Artikel
1
1
Deze wet verstaat onder:
Onze Minister: Onze Minister van Economische Zaken;
eigenaar: hij, die krachtens eigendom of een beperkt recht het genot heeft van grond;
dunning: velling, welke uitsluitend als een verzorgingsmaatregel ter bevordering van de groei van de overblijvende houtopstand moet worden beschouwd.
2
Voor de toepassing van deze wet wordt onder herbeplanten mede begrepen herbebossen en wordt onder vellen mede begrepen rooien alsmede het verrichten van handelingen, welke de dood of ernstige beschadiging van houtopstand ten gevolge kunnen hebben.
3
Het periodieke vellen van griend- en hakhout wordt voor de toepassing van deze wet niet onder vellen begrepen.
4
De hierna volgende artikelen van deze wet zijn, behoudens het bepaalde in afdeling VII, niet van toepassing op:
-
a.
houtopstanden op erven en in tuinen;
-
b.
andere houtopstanden dan op erven en in tuinen binnen een bebouwde kom als bedoeld in het volgende lid;
-
c.
wegbeplantingen en eenrijige beplantingen op of langs landbouwgronden, beide voorzover bestaande uit populieren of wilgen;
-
d.
Italiaanse populier, linde, paardenkastanje en treurwilg;
-
e.
vruchtbomen en windschermen om boomgaarden;
-
f.
fijnsparren, niet ouder dan twaalf jaren, bestemd om te dienen als kerstbomen en geteeld op daarvoor in het bijzonder bestemde terreinen;
-
g.
kweekgoed.
5
De gemeenteraad stelt bij besluit vast, welke voor de toepassing van deze wet de grenzen van de bebouwde kom of kommen der gemeente zijn.
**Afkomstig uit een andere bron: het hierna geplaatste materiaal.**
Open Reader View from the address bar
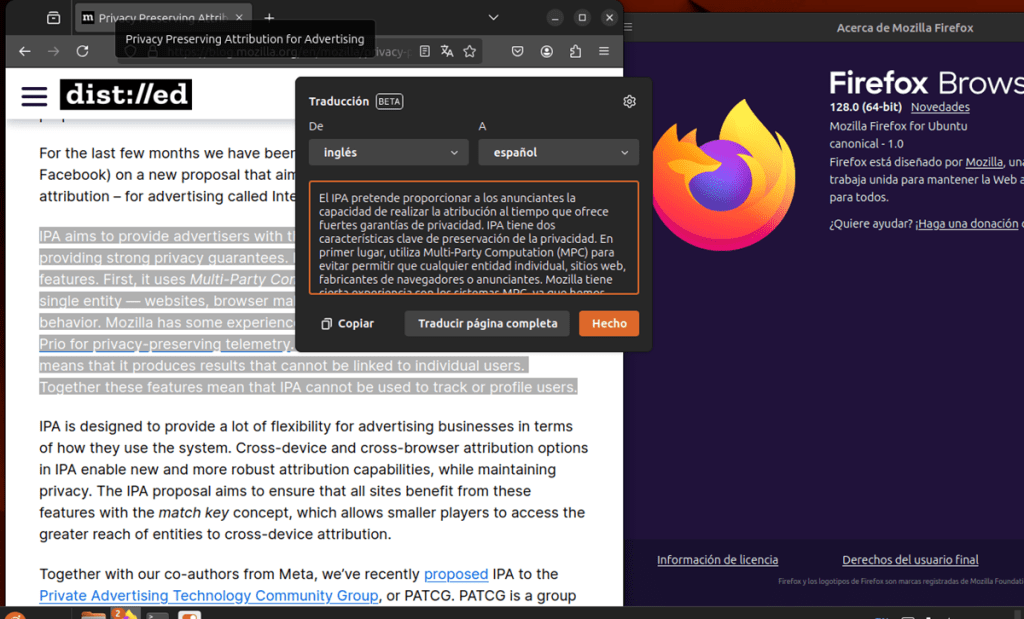click(x=425, y=49)
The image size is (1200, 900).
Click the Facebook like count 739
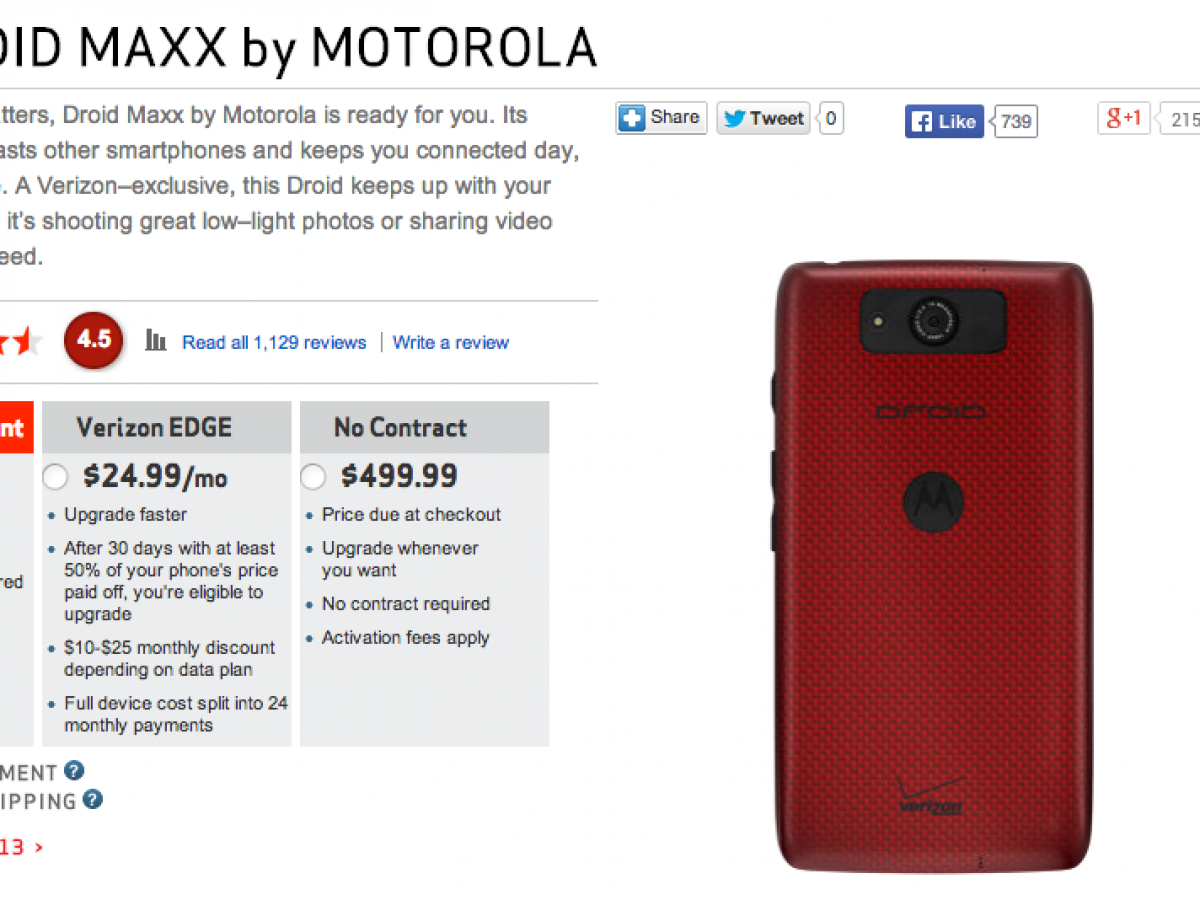point(1015,122)
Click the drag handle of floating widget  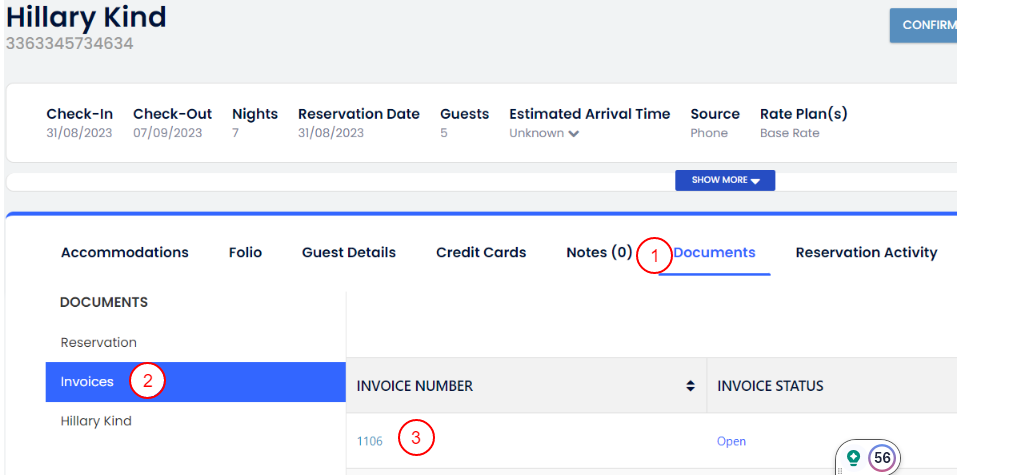pos(840,470)
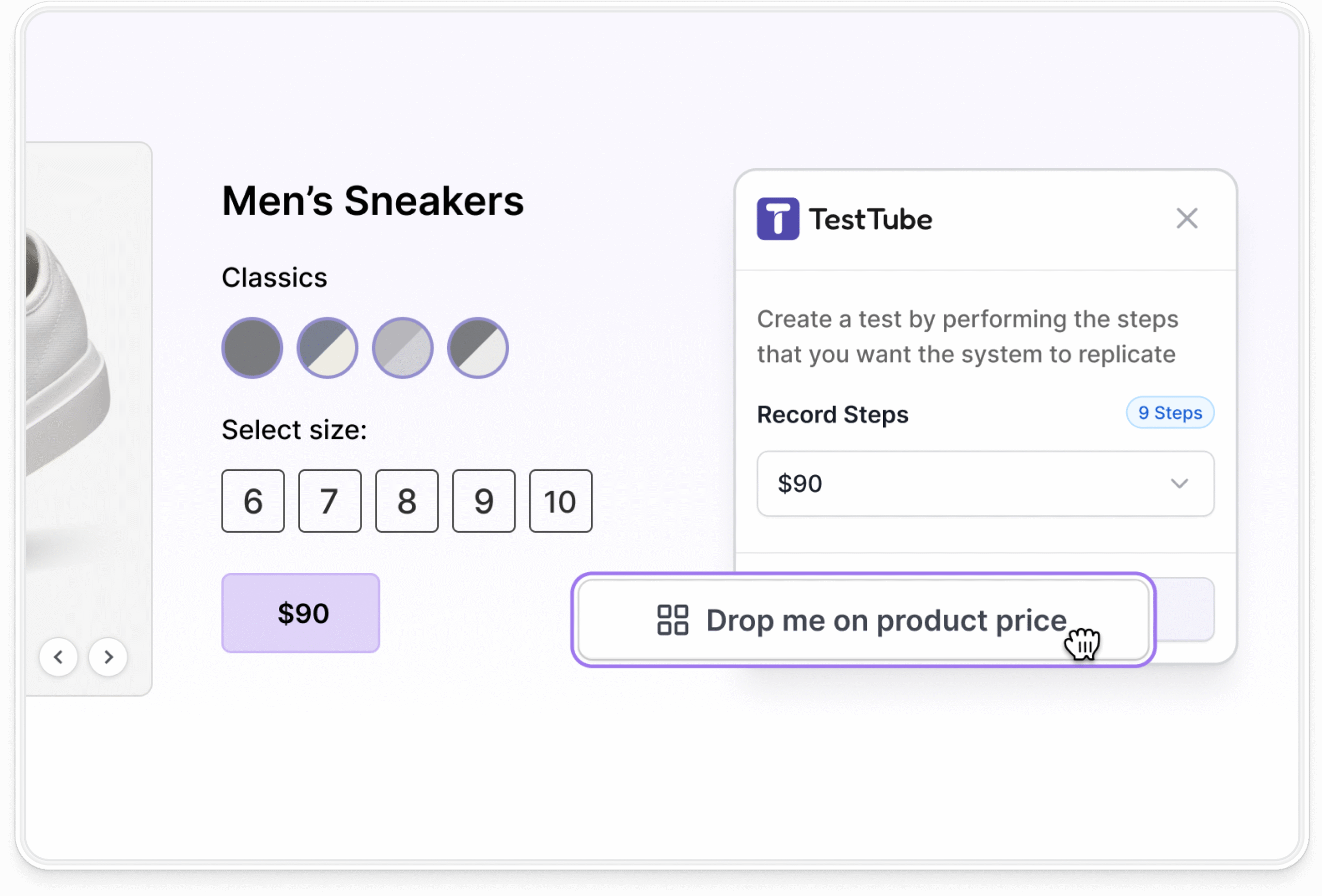Click the dropdown chevron arrow

(x=1179, y=484)

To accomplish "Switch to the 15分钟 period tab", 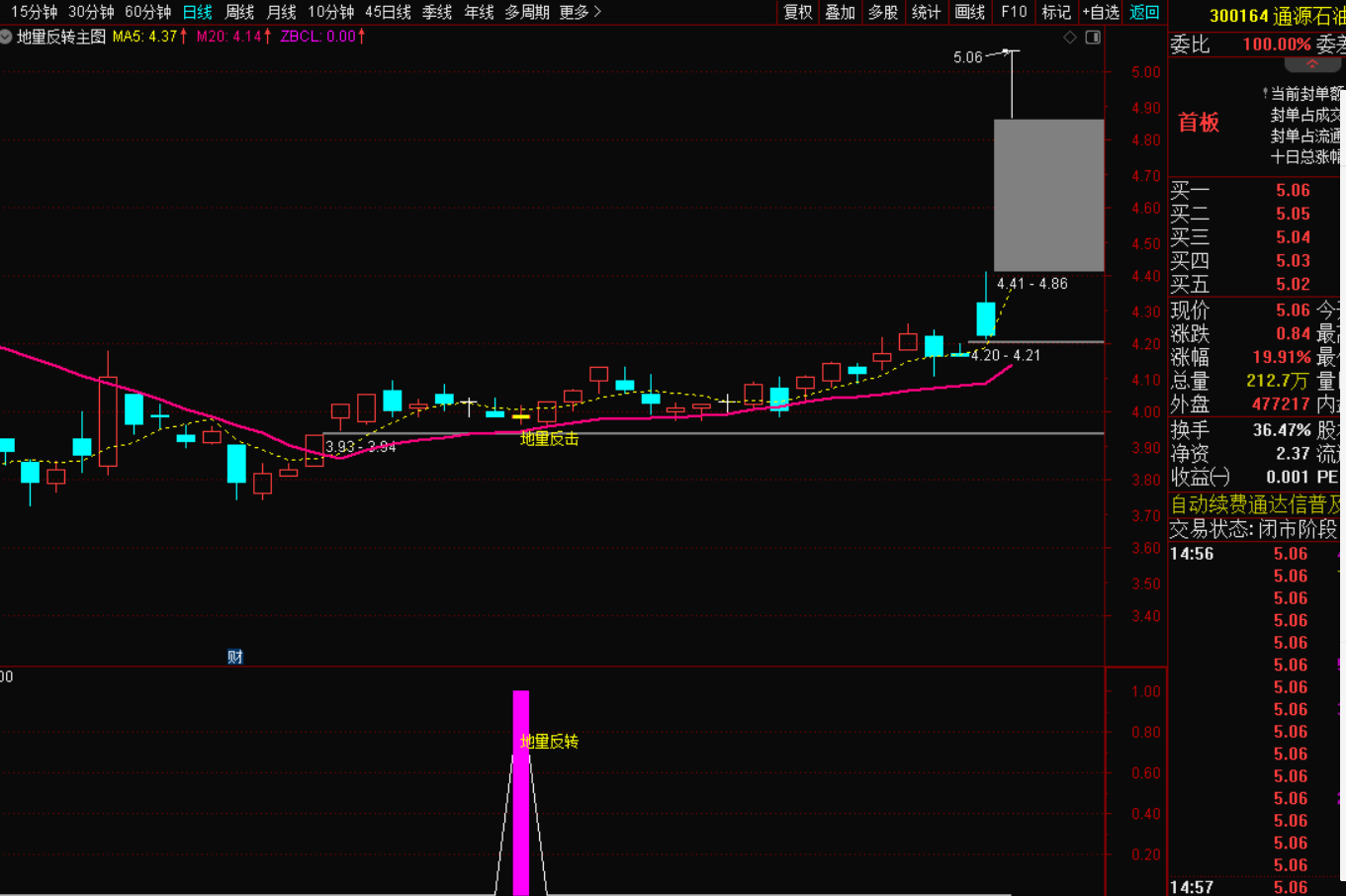I will click(34, 12).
Het ontwerp van het door de gemeenteraad te nemen besluit ligt gedurende dertig dagen ter gemeentesecretarie voor een ieder ter inzage. De burgemeester maakt de nederlegging tevoren in de Staatscourant, in één of meer dag- of nieuwsbladen, die in de gemeente verspreid worden, en voorts op de gebruikelijke wijze bekend.